> Goal: Reproduce verbatim every line of the listing below, from the line containing "Вход (247, 40)" down to the line containing "Согласие на обработку", with both of those lines included.

(Entries drawn from a collection)

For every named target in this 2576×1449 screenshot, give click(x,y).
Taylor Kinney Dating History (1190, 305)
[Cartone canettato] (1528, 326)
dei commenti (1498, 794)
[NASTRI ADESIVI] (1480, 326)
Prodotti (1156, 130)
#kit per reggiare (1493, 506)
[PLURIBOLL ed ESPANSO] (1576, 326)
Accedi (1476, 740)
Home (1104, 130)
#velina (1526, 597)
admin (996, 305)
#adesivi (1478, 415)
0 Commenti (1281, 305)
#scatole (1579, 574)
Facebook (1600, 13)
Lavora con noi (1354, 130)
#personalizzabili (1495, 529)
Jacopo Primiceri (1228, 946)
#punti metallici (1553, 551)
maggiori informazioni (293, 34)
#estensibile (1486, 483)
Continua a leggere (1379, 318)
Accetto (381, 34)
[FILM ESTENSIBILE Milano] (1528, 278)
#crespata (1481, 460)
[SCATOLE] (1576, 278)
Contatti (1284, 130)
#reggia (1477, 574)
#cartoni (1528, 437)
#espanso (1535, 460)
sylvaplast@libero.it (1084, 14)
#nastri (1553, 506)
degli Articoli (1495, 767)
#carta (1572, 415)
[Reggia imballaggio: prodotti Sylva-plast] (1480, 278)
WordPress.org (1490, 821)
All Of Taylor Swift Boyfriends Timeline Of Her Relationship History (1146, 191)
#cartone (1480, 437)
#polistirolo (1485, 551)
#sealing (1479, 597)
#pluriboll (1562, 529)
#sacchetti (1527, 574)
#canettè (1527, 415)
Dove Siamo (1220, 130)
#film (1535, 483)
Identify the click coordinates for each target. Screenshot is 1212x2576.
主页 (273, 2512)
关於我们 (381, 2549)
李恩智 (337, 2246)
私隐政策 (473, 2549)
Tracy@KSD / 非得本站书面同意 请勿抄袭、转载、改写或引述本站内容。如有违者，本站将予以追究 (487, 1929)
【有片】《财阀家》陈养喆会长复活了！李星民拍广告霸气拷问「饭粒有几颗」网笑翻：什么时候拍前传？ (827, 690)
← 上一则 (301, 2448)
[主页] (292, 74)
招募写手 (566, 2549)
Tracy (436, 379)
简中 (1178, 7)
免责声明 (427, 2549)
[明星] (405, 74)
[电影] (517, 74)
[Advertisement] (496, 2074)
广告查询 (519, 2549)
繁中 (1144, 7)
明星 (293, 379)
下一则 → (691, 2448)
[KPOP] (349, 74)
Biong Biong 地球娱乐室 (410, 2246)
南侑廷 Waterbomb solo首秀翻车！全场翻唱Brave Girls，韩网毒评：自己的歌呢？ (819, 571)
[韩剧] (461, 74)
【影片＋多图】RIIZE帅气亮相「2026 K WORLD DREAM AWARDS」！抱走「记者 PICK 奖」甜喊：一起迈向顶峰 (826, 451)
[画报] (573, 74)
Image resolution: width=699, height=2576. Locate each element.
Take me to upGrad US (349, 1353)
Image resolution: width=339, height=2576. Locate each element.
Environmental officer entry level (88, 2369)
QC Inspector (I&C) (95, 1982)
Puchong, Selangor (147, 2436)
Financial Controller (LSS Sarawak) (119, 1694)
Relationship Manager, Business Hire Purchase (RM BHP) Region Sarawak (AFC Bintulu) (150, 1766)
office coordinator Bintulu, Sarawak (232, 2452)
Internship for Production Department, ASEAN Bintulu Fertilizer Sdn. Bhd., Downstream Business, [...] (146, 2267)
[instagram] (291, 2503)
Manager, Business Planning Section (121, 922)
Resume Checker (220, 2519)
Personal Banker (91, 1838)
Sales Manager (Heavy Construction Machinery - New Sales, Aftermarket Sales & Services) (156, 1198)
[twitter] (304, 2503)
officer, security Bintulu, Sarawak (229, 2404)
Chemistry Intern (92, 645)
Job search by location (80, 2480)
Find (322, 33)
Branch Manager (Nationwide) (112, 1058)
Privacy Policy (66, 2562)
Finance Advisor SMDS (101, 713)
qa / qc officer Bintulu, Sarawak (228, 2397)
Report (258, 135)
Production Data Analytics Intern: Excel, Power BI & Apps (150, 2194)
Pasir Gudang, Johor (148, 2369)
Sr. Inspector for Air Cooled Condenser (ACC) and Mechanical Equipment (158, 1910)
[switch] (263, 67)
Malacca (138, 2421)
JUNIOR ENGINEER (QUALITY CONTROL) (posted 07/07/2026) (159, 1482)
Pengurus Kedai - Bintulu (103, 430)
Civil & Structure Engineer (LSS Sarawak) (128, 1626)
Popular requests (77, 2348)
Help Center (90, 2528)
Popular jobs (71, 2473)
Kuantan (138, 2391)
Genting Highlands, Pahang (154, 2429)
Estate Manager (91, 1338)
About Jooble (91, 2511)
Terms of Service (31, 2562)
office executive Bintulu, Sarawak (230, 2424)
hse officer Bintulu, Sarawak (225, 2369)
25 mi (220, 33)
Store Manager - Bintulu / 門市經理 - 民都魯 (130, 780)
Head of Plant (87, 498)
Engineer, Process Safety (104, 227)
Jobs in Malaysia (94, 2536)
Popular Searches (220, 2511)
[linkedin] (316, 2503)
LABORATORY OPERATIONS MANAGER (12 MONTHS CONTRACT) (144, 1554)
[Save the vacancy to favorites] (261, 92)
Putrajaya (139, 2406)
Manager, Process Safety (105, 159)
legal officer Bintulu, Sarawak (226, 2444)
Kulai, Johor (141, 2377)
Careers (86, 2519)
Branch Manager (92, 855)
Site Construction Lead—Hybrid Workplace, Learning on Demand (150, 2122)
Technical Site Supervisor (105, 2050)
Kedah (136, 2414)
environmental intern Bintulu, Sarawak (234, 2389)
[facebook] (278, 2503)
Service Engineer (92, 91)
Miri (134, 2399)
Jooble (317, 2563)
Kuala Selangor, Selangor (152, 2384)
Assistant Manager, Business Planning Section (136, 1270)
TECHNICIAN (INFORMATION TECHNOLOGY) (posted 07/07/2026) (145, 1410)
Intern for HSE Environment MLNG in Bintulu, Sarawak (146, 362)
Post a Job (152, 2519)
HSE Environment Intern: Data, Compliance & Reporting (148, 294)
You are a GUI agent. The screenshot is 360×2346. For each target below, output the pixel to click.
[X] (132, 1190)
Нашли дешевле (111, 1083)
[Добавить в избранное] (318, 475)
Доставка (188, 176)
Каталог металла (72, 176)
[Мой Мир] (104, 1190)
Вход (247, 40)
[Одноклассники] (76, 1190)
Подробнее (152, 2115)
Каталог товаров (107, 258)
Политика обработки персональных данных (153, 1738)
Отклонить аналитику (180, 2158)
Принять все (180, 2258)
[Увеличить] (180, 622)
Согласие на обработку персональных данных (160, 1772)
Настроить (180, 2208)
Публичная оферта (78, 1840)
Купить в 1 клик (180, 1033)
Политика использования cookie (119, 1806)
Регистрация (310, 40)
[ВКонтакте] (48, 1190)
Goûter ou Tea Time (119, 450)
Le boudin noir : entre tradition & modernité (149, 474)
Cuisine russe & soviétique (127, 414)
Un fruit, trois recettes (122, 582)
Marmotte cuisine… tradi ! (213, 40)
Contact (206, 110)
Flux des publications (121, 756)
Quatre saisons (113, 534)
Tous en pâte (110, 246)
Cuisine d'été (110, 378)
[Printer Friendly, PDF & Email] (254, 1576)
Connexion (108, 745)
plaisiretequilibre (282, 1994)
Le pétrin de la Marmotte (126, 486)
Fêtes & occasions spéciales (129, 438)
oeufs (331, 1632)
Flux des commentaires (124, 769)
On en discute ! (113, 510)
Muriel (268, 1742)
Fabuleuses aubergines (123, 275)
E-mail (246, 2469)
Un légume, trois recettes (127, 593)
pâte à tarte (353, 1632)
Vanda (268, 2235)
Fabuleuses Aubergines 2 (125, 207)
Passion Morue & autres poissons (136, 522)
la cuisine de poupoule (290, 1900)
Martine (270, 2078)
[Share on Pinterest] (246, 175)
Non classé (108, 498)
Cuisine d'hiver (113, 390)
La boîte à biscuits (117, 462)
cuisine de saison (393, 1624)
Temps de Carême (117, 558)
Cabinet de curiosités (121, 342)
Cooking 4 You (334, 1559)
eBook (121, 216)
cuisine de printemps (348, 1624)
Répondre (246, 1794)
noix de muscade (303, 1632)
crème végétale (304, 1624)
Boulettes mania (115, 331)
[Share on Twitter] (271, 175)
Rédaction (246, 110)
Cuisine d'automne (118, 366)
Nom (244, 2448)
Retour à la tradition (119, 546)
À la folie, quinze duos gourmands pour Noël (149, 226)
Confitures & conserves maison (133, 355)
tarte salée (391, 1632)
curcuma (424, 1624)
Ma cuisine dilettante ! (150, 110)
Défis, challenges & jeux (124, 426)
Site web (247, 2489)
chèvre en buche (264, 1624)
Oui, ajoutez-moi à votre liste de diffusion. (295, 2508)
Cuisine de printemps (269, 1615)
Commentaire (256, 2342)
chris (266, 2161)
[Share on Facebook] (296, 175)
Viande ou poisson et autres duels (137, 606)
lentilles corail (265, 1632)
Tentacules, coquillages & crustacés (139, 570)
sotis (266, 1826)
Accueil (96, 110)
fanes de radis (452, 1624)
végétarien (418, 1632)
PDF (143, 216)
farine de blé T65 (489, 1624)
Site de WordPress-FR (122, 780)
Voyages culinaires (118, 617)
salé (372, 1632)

> Response to the exercise:
Вход (247, 40)
[Одноклассники] (76, 1190)
Подробнее (152, 2115)
Каталог товаров (107, 258)
Политика обработки персональных данных (153, 1738)
Отклонить аналитику (180, 2158)
Принять все (180, 2258)
[Увеличить] (180, 622)
Согласие на обработку персональных данных (160, 1772)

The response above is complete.